Spring has sprung in most parts of England, and I’m in love with everything.

It’s easy to see what makes people romanticise England when birds are chirping between shy spring flowers. We must not forget, however, the things that confuse foreigners year in, year out. Spring or no spring, here’s a pictorial guide to English things that are just not right.

  1. Windows. Nevermind those that can’t be opened at all, those that do open to the outside! There is nothing logical about this. If anything, children fall out much easier. You can not clean the outside of your own windows, unless you devise a trick of reaching around the closed half, dislocating your shoulder and attracting a small crowd of laughing neighbors out on the street. If you have sash windows, you have to hire someone. England is a haven for professional window cleaners.

    English window, one half open to the outside
    Tuesday puzzle: How do I clean the left side of this window? (No, the right side doesn’t open…)
  2. Taps. Someone tell the English that those were invented a while ago:
    Mixer tap for bathtub
    Ooooh, shiny! Also, temperate. (Image via

    My house is ten years old, and yet the bathtub looks positively antique.

    English bathroom taps
    Let’s just say it won’t get any cleaner than this.
  3. On the subject of useless taps, English people seem to wash their hands sideways only:

    English taps, barely extending over the side of the basin
    For added fun, try washing both hands at the same time!
  4. Wastewater pipes look incredibly attractive on red brick walls:

    Main fall pipe on house
    So pretty. (Image via
  5. Feature wallpaper. England has the smallest living spaces in Europe. So someone thought papering a single wall in a tiny living room in dark colours would help cover up (heh) that problem. It does not.

    Feature wall
    Image copyright by Zoopla, via
  6. Carpeted bathrooms. Say no more.

    Carpeted bathroom
    Actually, do say something. Say hello to the germs! (Image from Corbyn Head Hotel, Torquay, via
  7. Bread.
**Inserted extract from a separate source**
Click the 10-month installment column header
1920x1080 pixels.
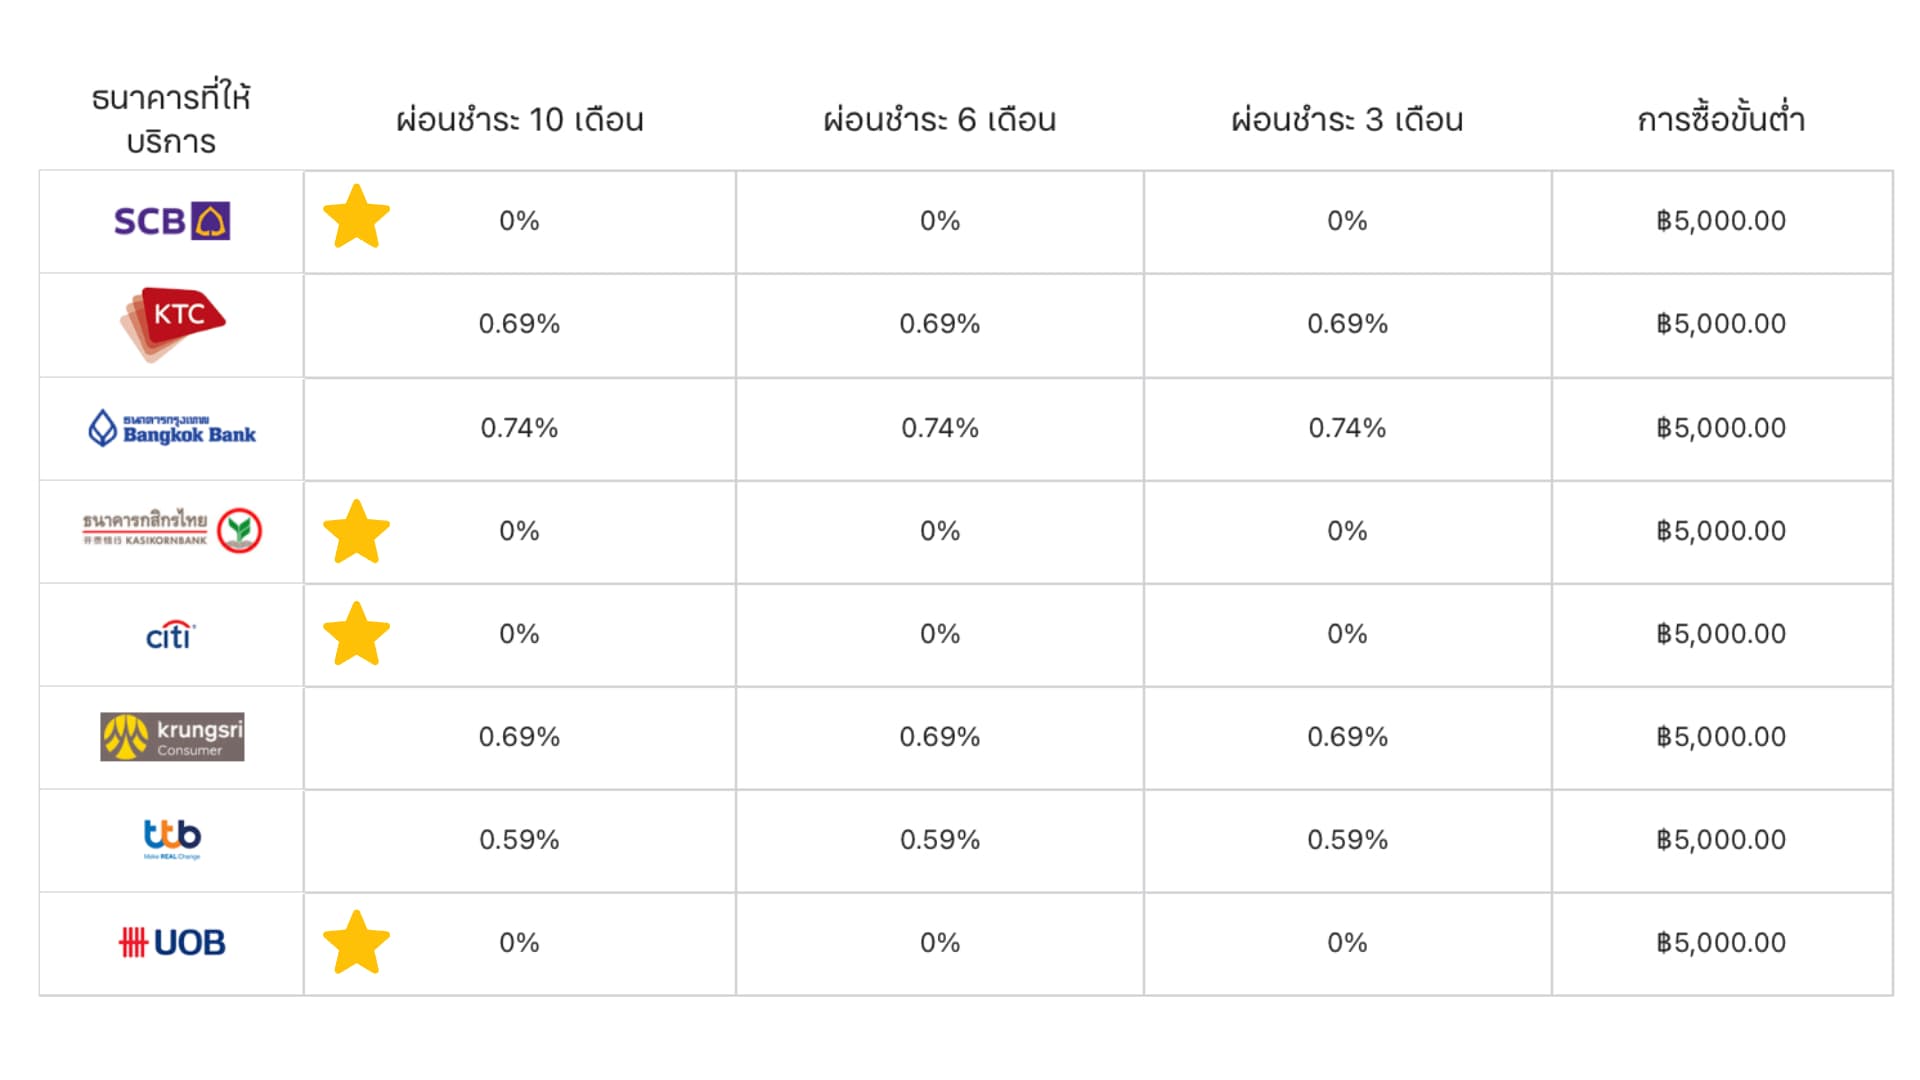519,120
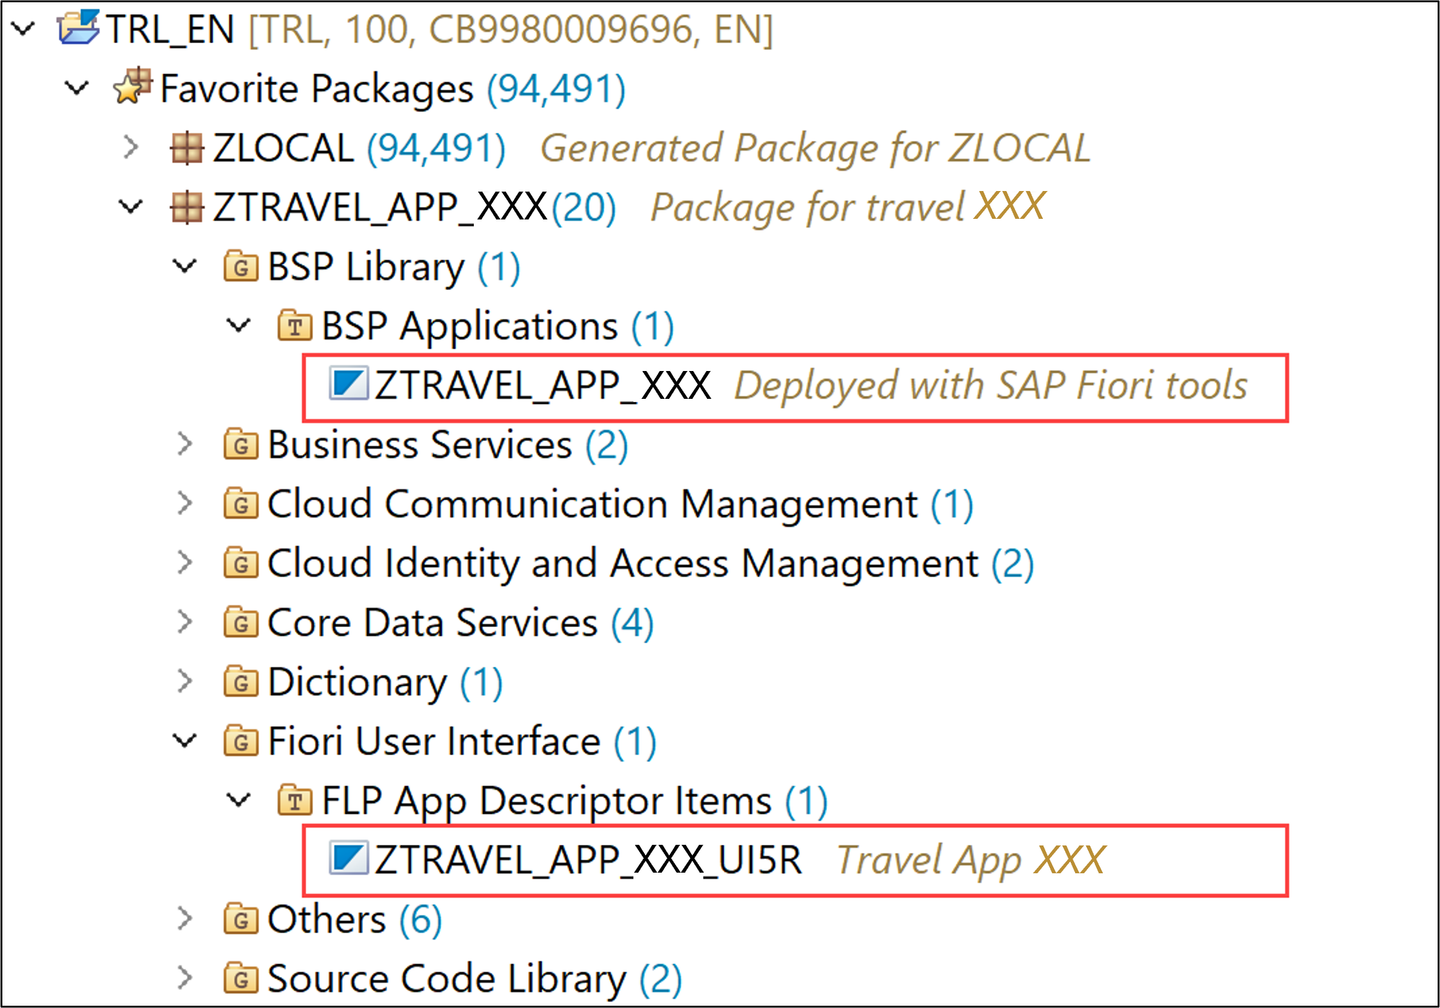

It’s white and fluffy, and yet English children want the crusts taken off. When it’s wholemeal, it’s still fluffy. I did this trick for the first time nine years ago, and impressed everybody. It still works today:
    Hand scrunching slice of bread
    My awesome strength blurs pictures!

    Scrunched bread unfolds without damage
    After: No damage done!
  8. The class system. Pfffffff. Please.
  9. English children are born poikilotherms. Nobody puts hats on them, and it’s quite normal to meet a baby without socks in October. This continues into adulthood, when the first rays of sunshine in February cause everyone to strip down to a T-shirt. Male runners rarely cover their legs, even in December. Not looking good, guys, not looking good.
  10. Pajamas seem to be acceptable clothing for a trip to the supermarket. I don’t understand; somebody please explain. (But hey, there’s hope!)
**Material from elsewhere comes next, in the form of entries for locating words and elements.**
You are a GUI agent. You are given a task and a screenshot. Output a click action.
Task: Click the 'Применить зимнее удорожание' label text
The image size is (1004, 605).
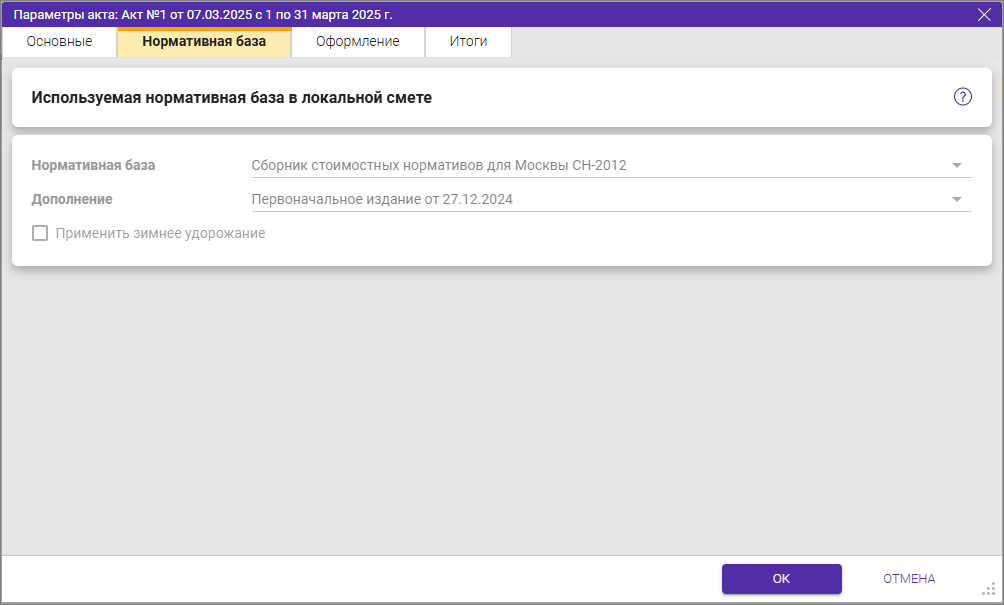(160, 233)
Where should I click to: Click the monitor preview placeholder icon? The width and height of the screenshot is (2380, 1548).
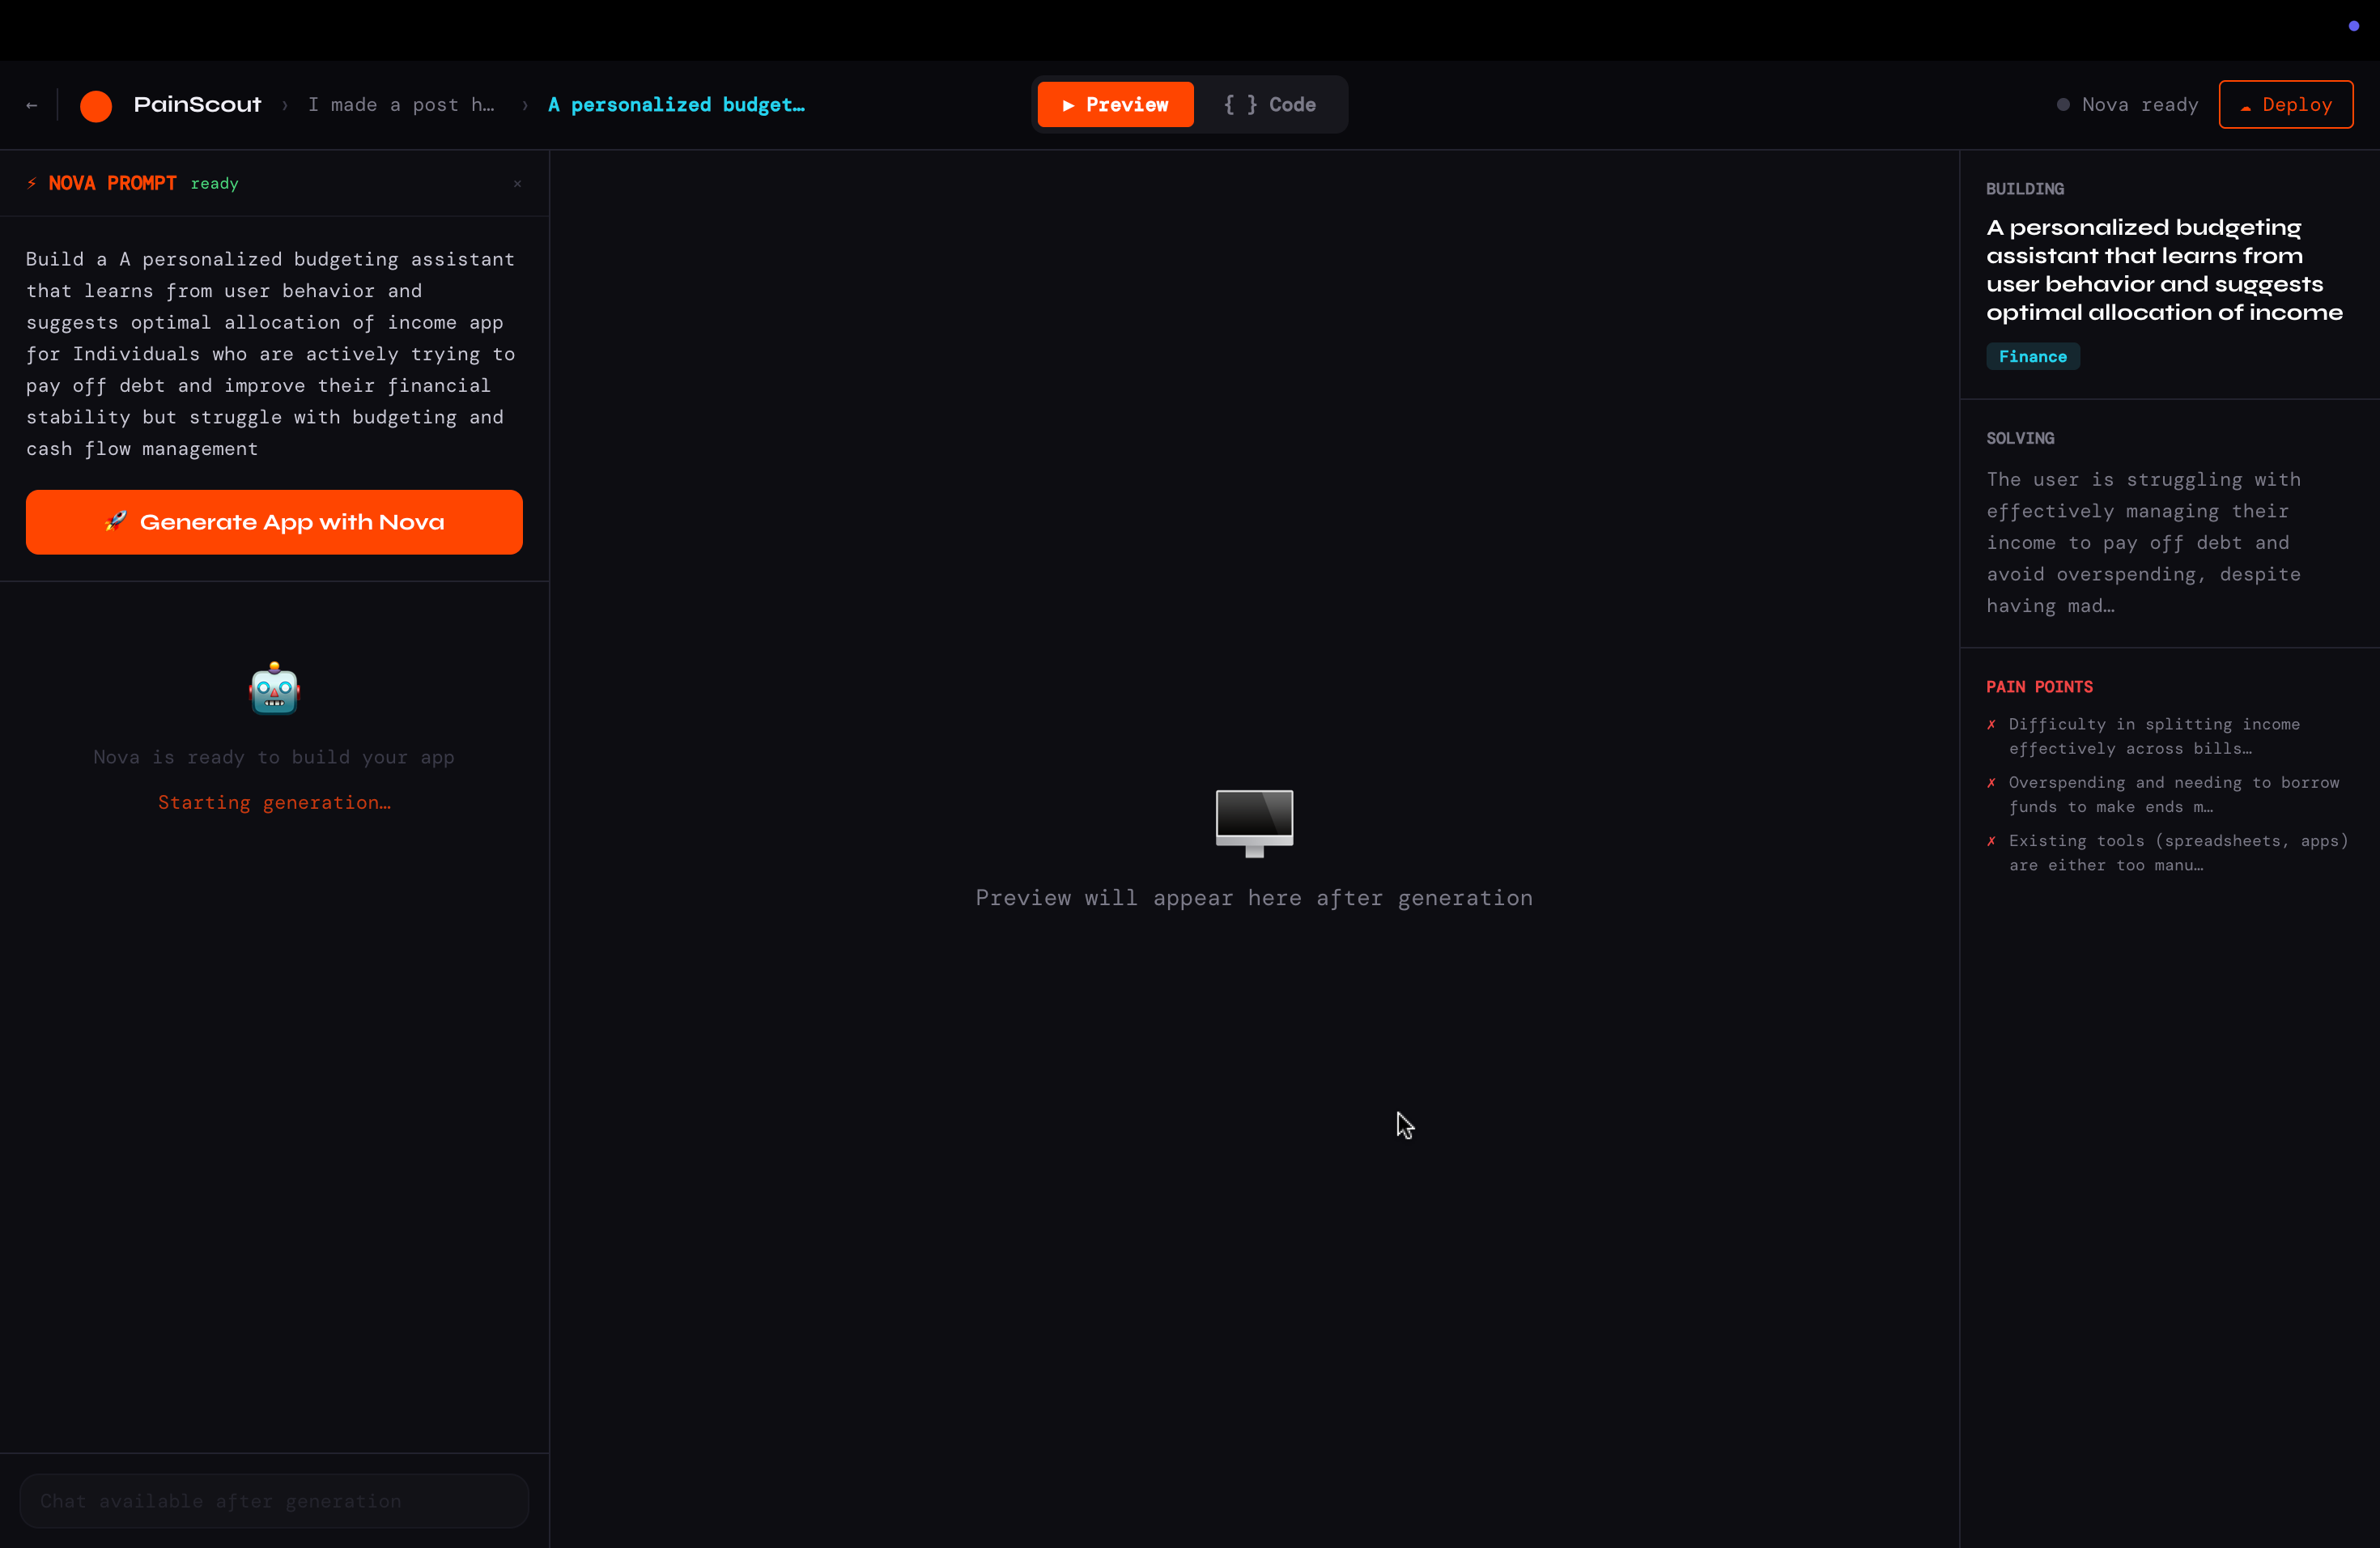pos(1254,822)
I’m sure I’m forgetting a few things here, but that’ll do for now. Join me next week for a list of positives! I think I owe it to poor old England.

(Disclaimer: All pictures not explicitly credited are my own.)

By Karo

Schnazzy East German translator and cricket obsessive residing in England. I have other qualities, too.

7 replies on “Expat Ramblings: Now That’s Just Weird!”

My grandma used to have a carpet bathroom and even though she (well, the cleaning lady) kept it clean, still. STILLLLLL.

The taps thing always cracks me up because it does not make any sense that they persist. Occasionally I will run into a sink like that here in the US.

Carpeted bathrooms? Groossssss….. I would think the window thing is to do with the small living space you mentioned, but aside from that, I can offer no explanations. Many of these also occur here in Ireland (not the carpets in bathrooms though, seriously wtf?)

Well, I don’t have to take all the stuff off the windowsill when I want to open the windows… But I would occasionally like to clean them, so, hmm.
(We did actually live in a place with a carpeted bathroom once, no, TWICE! It was very gross indeed.)